Turning Japanese: Japan's post-bubble policies produced a "lost decade." So why is President Obama emulating them?

Anthony Randazzo, Michael Flynn and Adam B. Summers

The scenario was eerily familiar. A long real estate bubble that had expanded extra rapidly for the previous five years suddenly burst, and asset prices came crashing back down to earth. Banks and financial institutions were left holding piles of worthless paper, and the economy soon headed south. The national government responded to the crisis by encouraging more lending and spending previously unfathomable amounts of money on public works projects in an effort to stimulate consumer spending and restart growth.
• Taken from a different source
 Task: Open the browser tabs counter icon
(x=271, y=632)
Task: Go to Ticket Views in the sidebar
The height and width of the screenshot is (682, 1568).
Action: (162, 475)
But that stimulus did not save the Japanese economy in the 1990s; far from it. The ensuing period came to be known as the Lost Decade, characterized by multiple recessions, an annual average growth rate of less than 1 percent, and a two-decade decline in stock prices and corporate profits.

The Japanese government’s easing of credit rates, instead of spurring real demand, created artificial demand. Federal loans and stimulus spending were not economically productive, and they vastly increased the nation’s debt and prolonged the economic malaise. Worse, businesses spent critical time on the sidelines, waiting for government bailouts and other centralized actions, instead of speedily consolidating their losses, clearing their balance sheets of bad investments, and reorganizing.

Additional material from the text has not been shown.